About the word_emb for cross attention
Thanks for your great work! I wonder that the length of text usually less than 77. Why not mask the padding tokens in word_emb when performing cross attention?
Hi, we use [MASK] tokens for generation by iterative decoding and [PAD] tokens to fill up the shorter length samples. [PAD] tokens in CLIP model can be in similar manner. Since we only use text tokens as a condition (not for generation), no need [MASK] tokens for text.
I mean that when perform cross attention between word embed (key and value) and motion token(query), will the [PAD] tokens from CLIP introduce the noise to motion token ?
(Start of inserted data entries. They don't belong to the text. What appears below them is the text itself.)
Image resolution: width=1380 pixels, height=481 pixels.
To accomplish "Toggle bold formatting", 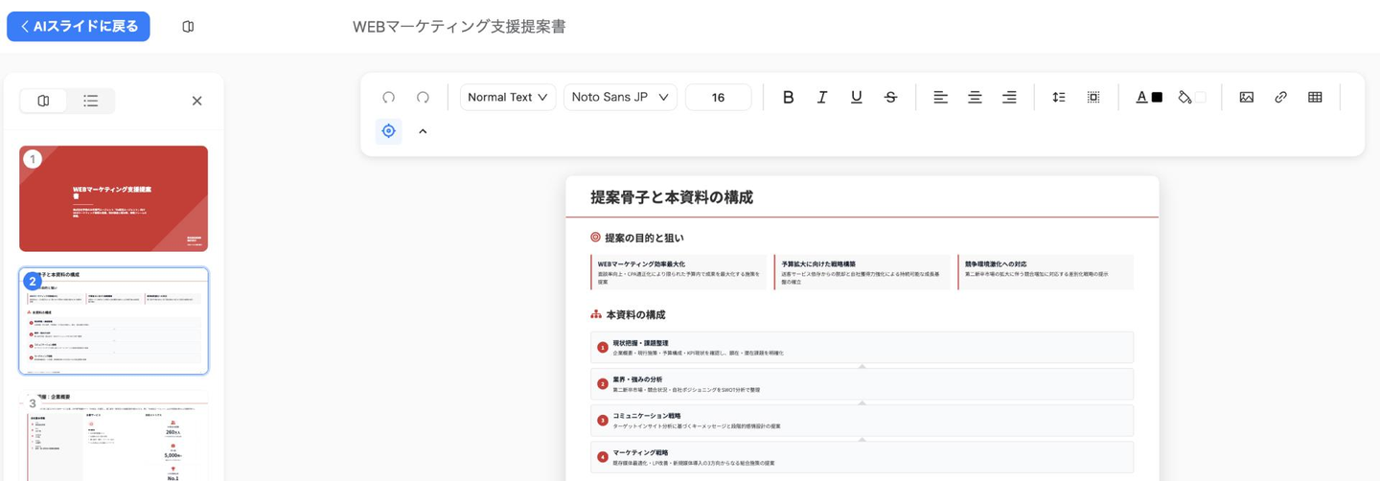I will 788,98.
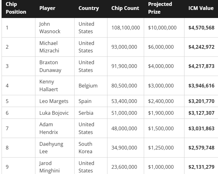Click the Player column header
Screen dimensions: 218x174
pos(47,8)
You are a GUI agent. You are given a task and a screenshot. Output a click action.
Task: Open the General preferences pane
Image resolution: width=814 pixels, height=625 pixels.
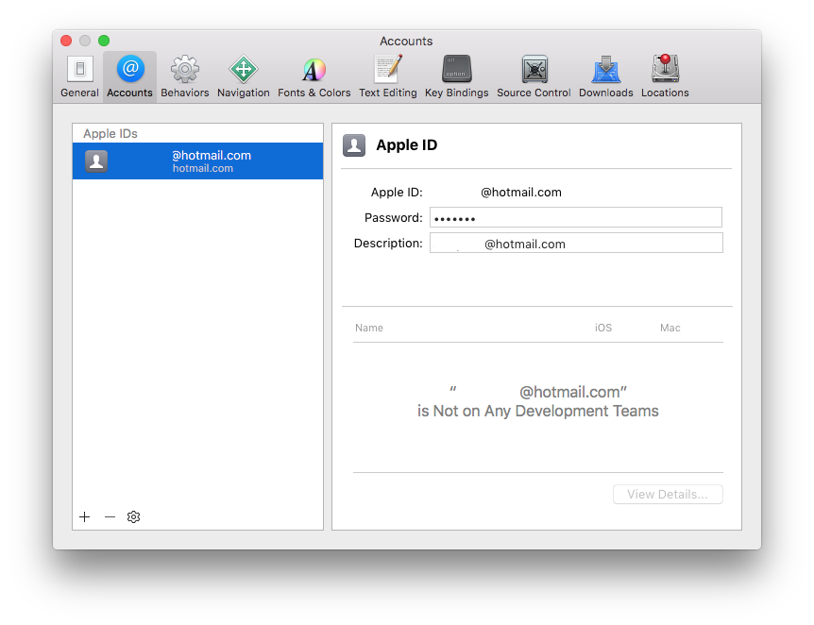[x=79, y=76]
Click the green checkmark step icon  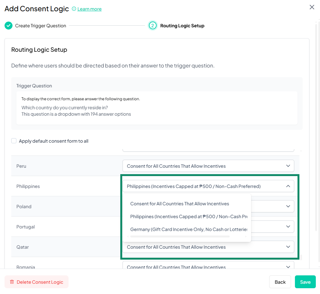coord(8,26)
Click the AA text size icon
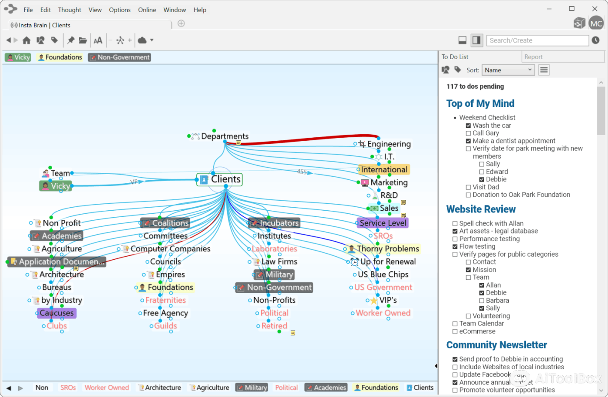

Compared with global text condition, additionally using the fine-grained word embeds can bring performance gain ?
Look forward your reply.
The model should learn to ignore [PAD] tokens (following CLIP). For more information, to get global (sentence) text embedding, CLIP simply applies linear layer to the local (word) embedding. https://github.com/openai/CLIP/blob/main/clip/model.py#L343-L356
We create a wrapper class here: https://github.com/exitudio/MMM/blob/2f7e3b25234a7fd0de32c7773eb5c39453500d66/train_t2m_trans.py#L76-L80
Applying local text embedding shows the trade-off between R-precision and FID score. Please see table 9 in the supplementary.